The bin directory contains a set of command-line scripts to run various kinds of conversions. For example, you can run something like

bin/teitorelaxng --odd ../TEI/P5/Exemplars/tei_all.odd tei_all.rng

to convert the TEI All ODD to a Relax NG schema. And you could use the same tool to build schemas from your own ODDs. This is using the same method as the TEI OxGarage tool uses, just from the command line, on your own machine instead of a server.

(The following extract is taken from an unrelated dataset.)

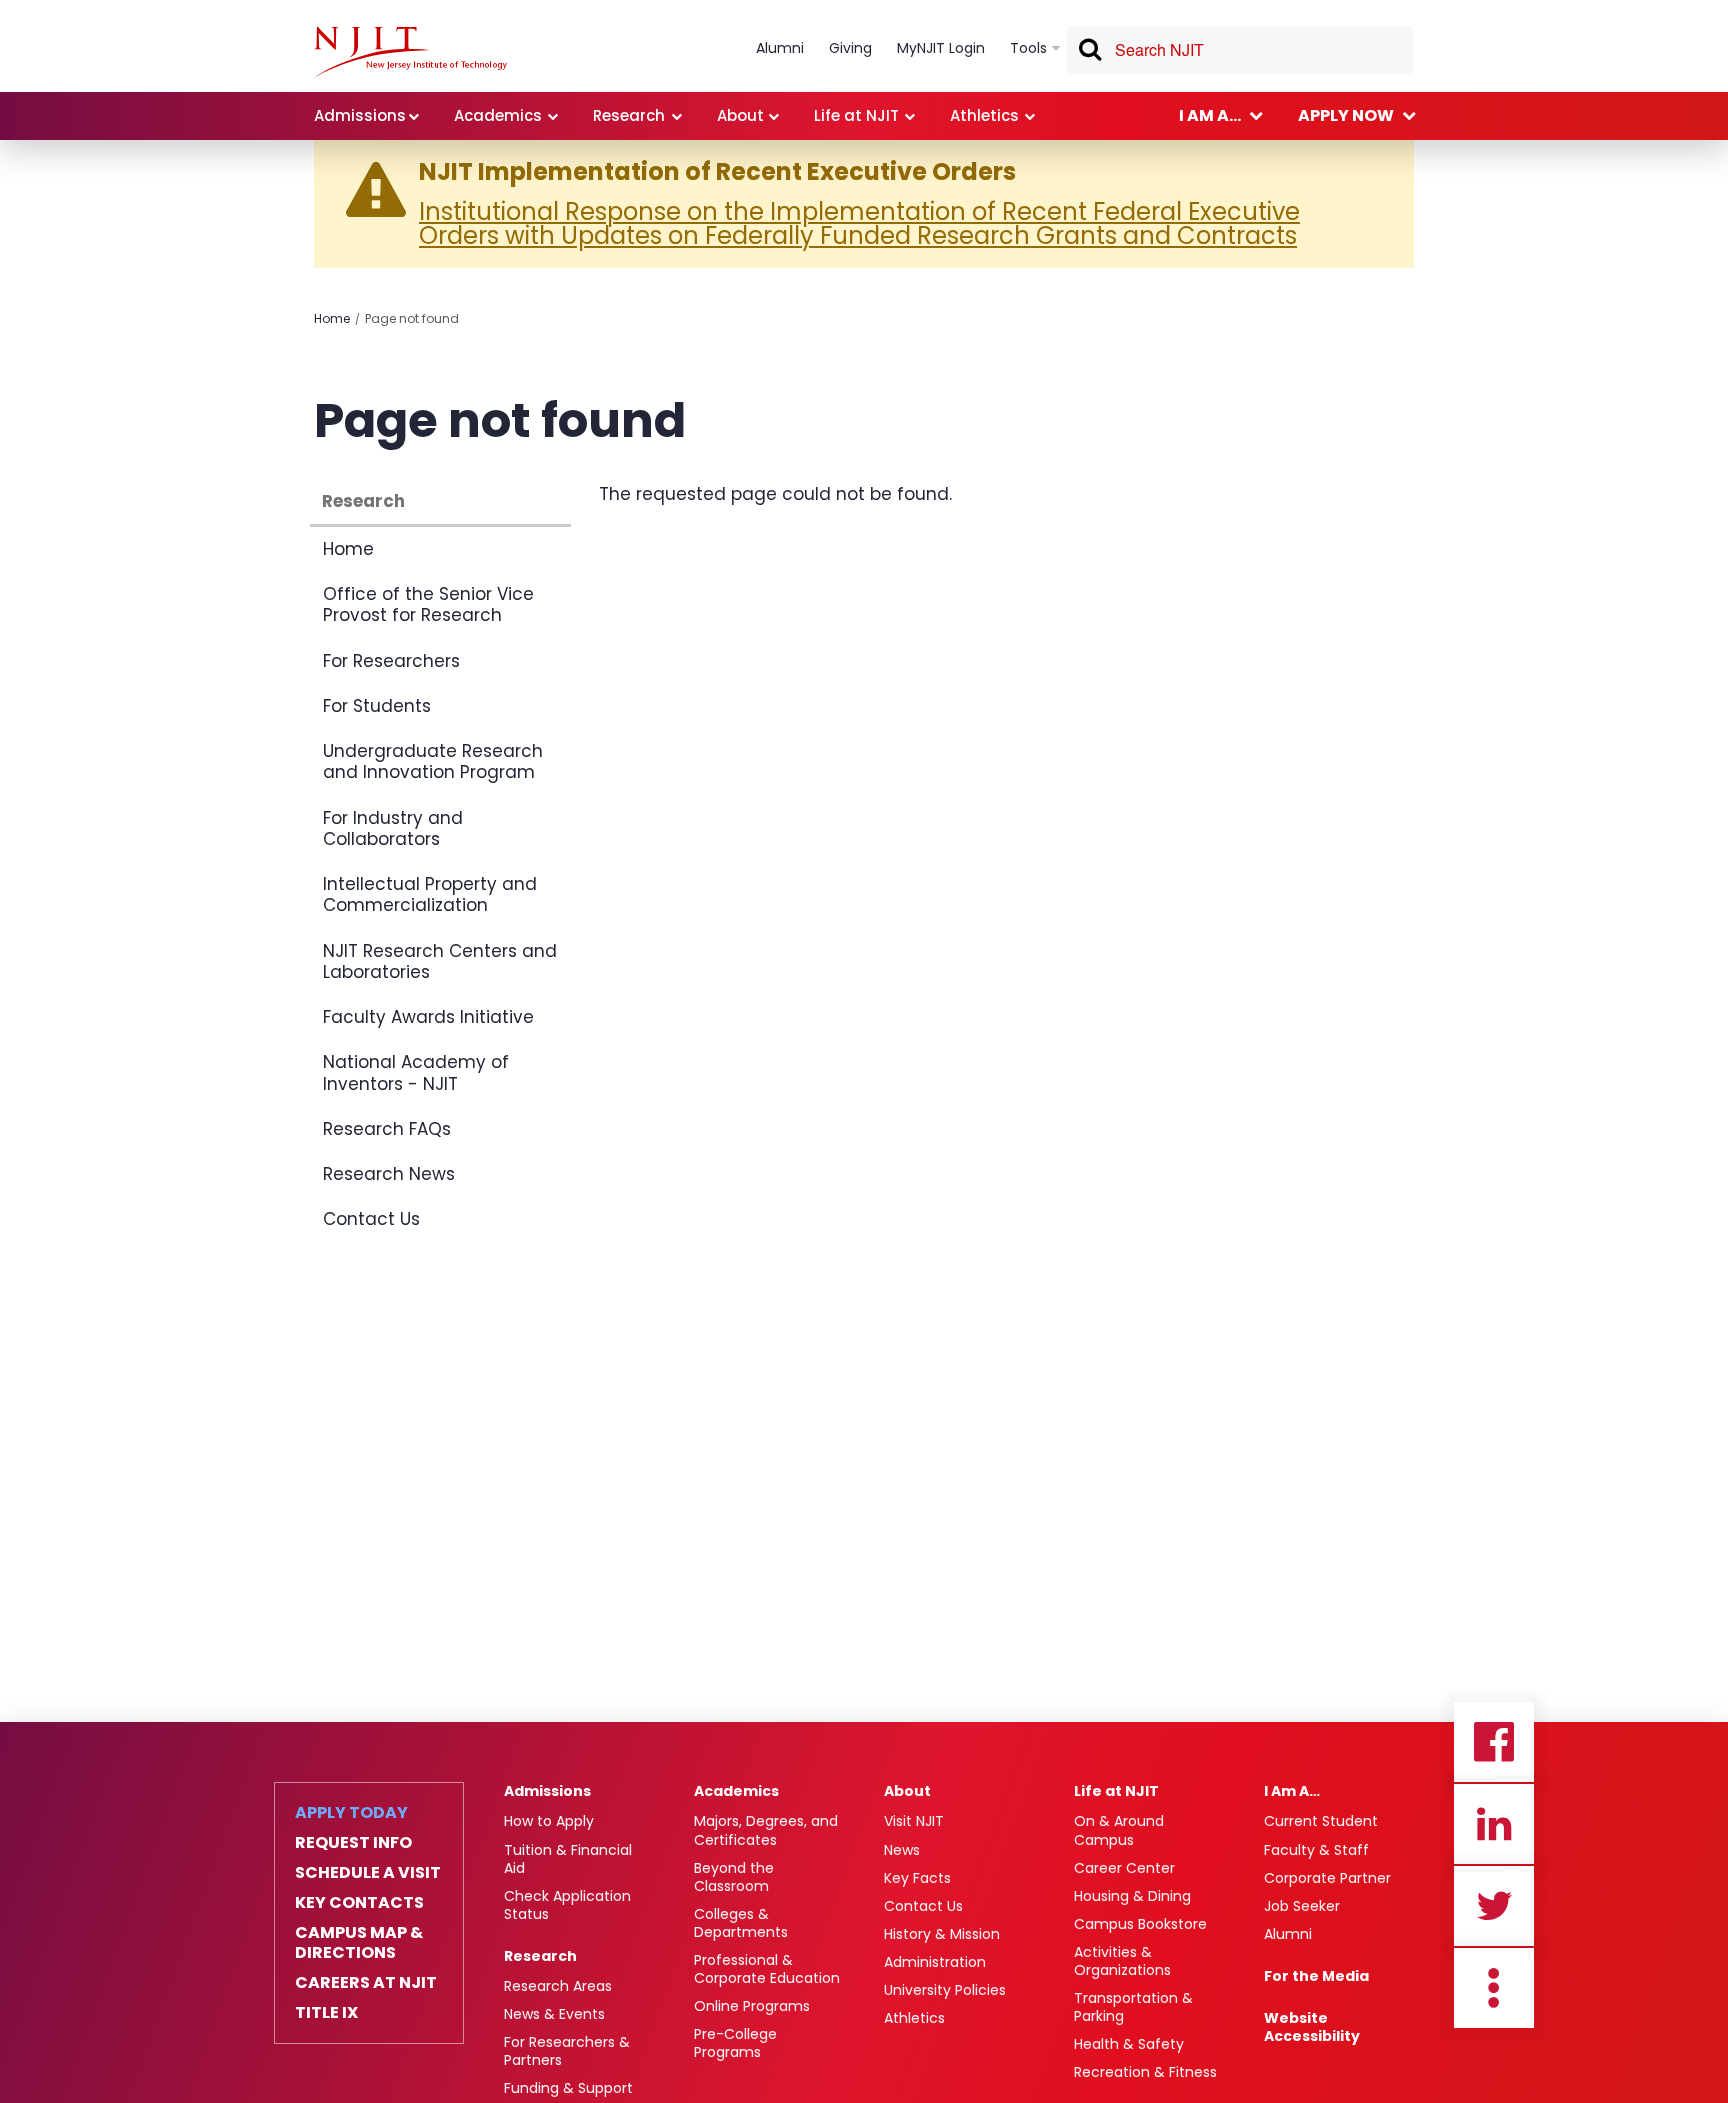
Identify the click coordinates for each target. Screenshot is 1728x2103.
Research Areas (558, 1986)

The TEI Stylesheets are written in version 2.0 of the XSLT language. Version 3.0 became a W3C Recommendation on June 8, 2017, so eventually, they will probably be ported to XSLT 3.0. The situation with XSLT and XSLT processing is complicated. Version 1.0 became a recommendation in 1999, and there were many implementations of it, the most popular of which was libxslt, which was written in the C language and is the basis for the XSLT support in Python, Ruby, JavaScript and many other scripting languages. The only Open Source implementation of XSLT 2.0 and 3.0 is Saxon HE (Home Edition), which uses Java or .NET. Saxon also comes in more advanced proprietary versions. The upshot of all this is that you can’t do XSLT 2.0 in Python or Ruby unless you want to use the Java Virtual Machine (JVM) versions of the language (not what we’re using here). So you can’t use the TEI Stylesheets directly using Python, though you can call them on the command line or use a JVM-based Python (which substantially lags the usual verson—there’s always a downside).